I eventually found a school that I really liked: Southern Connecticut State University. It was a place I could have seen myself at; it checked off all my boxes in what I wanted in a school, so I applied. I applied to SCSU and a few other schools in November so that I would find out what schools I got into before winter break because of the anxiety I got from waiting. I knew I would need to know what I got into early so that I wouldn’t be stressed out for the remainder of my senior year. The day before winter break started, I was sitting in my American Law class when I got my acceptance email for SCSU. I was so excited because I didn’t think I was actually going to get into any school I applied to, not because I didn’t have the grades or anything, I just had doubts that I wasn’t good enough. 

As I started the process of putting in my initial deposit for school, I hadn’t really told anyone because in the back of my mind it still just didn’t feel right. Something about the idea of going to college didn’t sit right. If someone asked me about school, it would seem to make me uncomfortable and I would avoid it even though I was getting into the schools I applied to. I didn’t fully accept what I had really wanted for myself. 

Society is constantly changing and one of the ways that it is happening is that people are constantly conforming to what is popular during that time, and the pressure of conforming to it is happening more than ever due to the media.

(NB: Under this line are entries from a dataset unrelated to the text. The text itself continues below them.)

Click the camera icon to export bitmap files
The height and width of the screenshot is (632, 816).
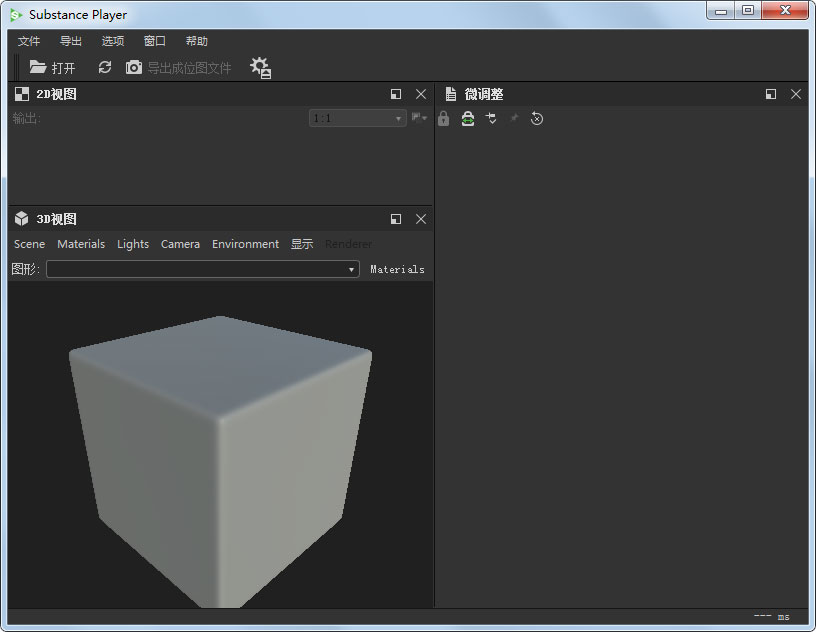133,67
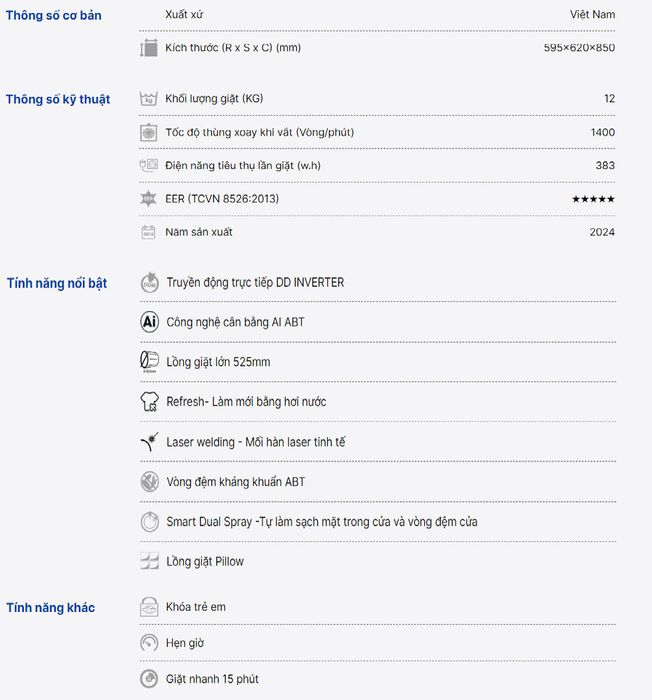Click the ABT antibacterial gasket icon
This screenshot has height=700, width=652.
(150, 482)
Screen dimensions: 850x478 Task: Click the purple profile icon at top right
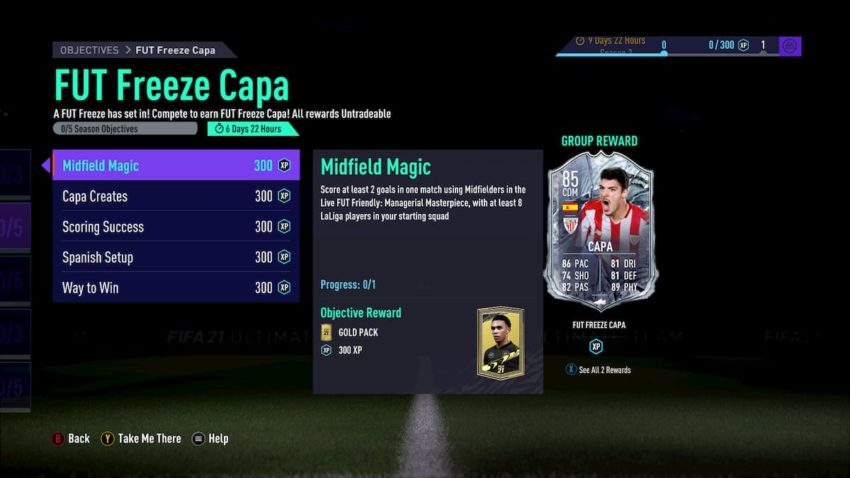coord(790,46)
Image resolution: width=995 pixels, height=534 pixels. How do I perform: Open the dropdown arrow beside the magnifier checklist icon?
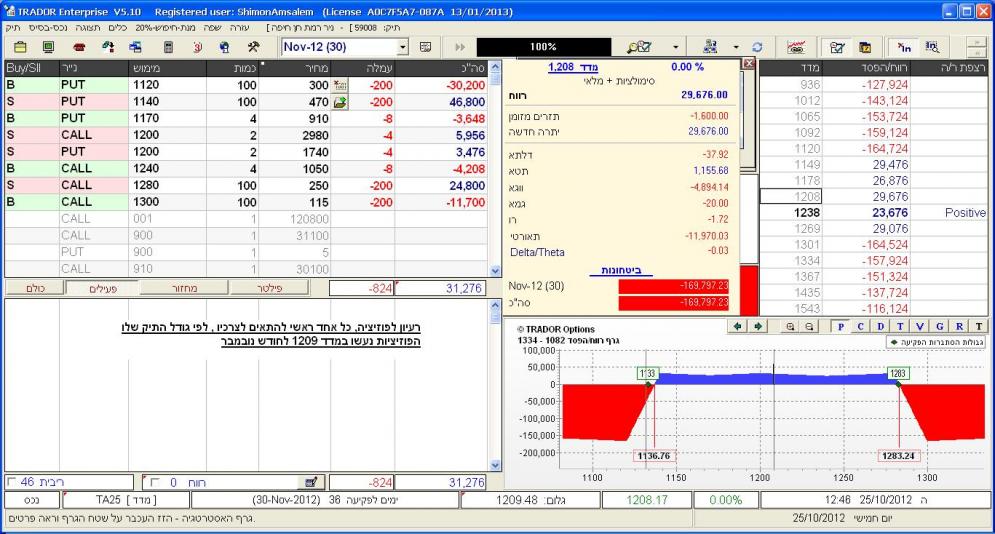tap(674, 47)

People spend so much time consumed on their phones, and what they see on it and hope someone online might react to a decision that they made because they want the validation of others, even though that person won’t care after they see the post. I have been guilty of this idea as well as so many other people my age and even younger people. 

I had to take a step back, and really think about what would be good for me.

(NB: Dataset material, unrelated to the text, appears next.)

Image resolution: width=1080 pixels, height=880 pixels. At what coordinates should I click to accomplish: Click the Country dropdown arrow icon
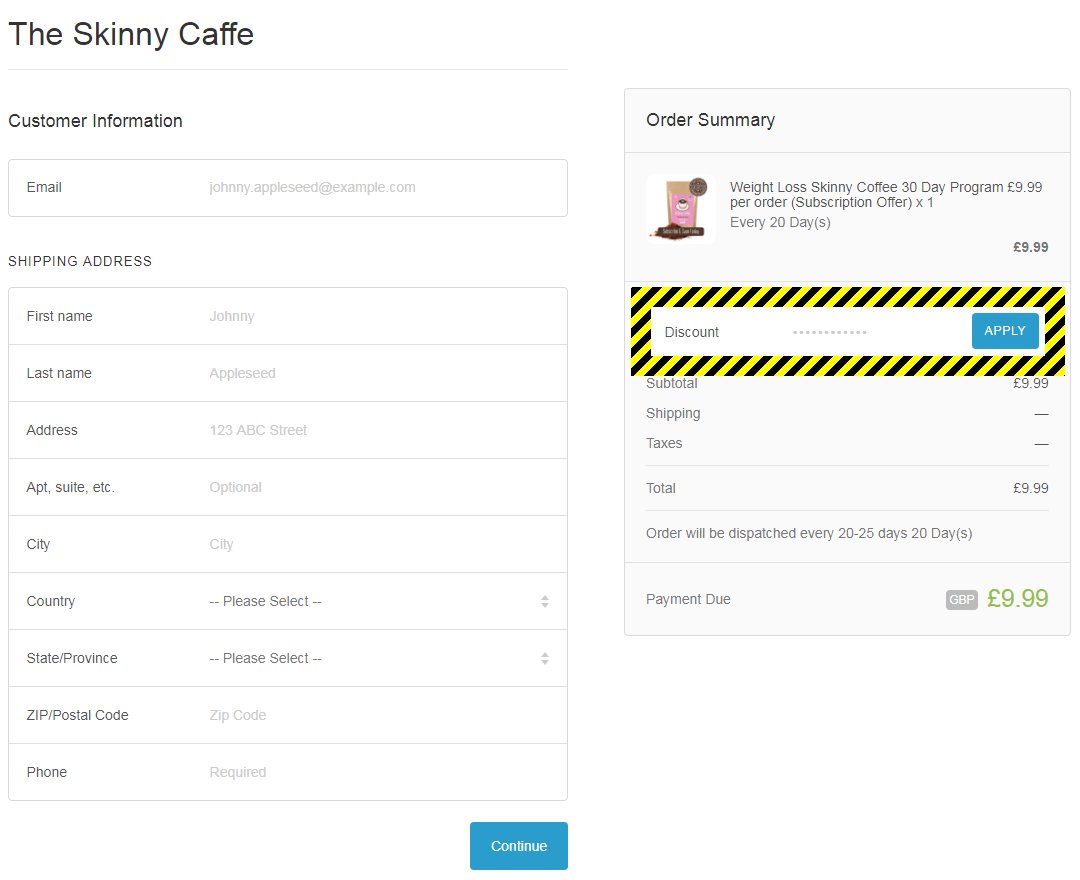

With reading that sentence you might have even formed an opinion on what you think will be best for me, even if you know me or not. Everyone has an opinion, whether you think it will be good for me to go to college because you think it is the proper way to set up my life, and that is the only way I will truly succeed in anything further I do in my life. Or you think not going to college is best for me because you think that real-life experiences are the best  ways to learn about the real world as well as yourself.

Those are the opinions I have been fed with since I learned about college and life after high school in middle school. Constantly hearing everyone else’s decisions for your life and what it should look like without even fully knowing you as a person, what your values are and what your dreams are, can really dim a light in your own life; because they did for me. I conformed myself into something I wasn’t so that people wouldn’t judge me, so that I wouldn’t get yelled at by people I care about because I didn’t choose the path that they wanted me to go with. I already knew I wasn’t happy, I wasn’t satisfied with what my life was going to be like.

So, I decided not to go. I thought that I would need to explain myself to everyone and apologize for it; but why do I need to apologize to someone for something that has nothing to do with them? Life is worth so much more than just conforming to what people do, and feeding off of the validation of others rather than validating your own decisions in life. I want to do what makes me happy; and that might not look the same as what makes someone else happy. But that’s okay because everyone is on a different path in life.

Am I terrified about what my future will look like, of course, because no one knows exactly what their future will look like. But I am ready to live; regardless of what happens I have faith in my decision regardless if anyone else has faith in it nor me.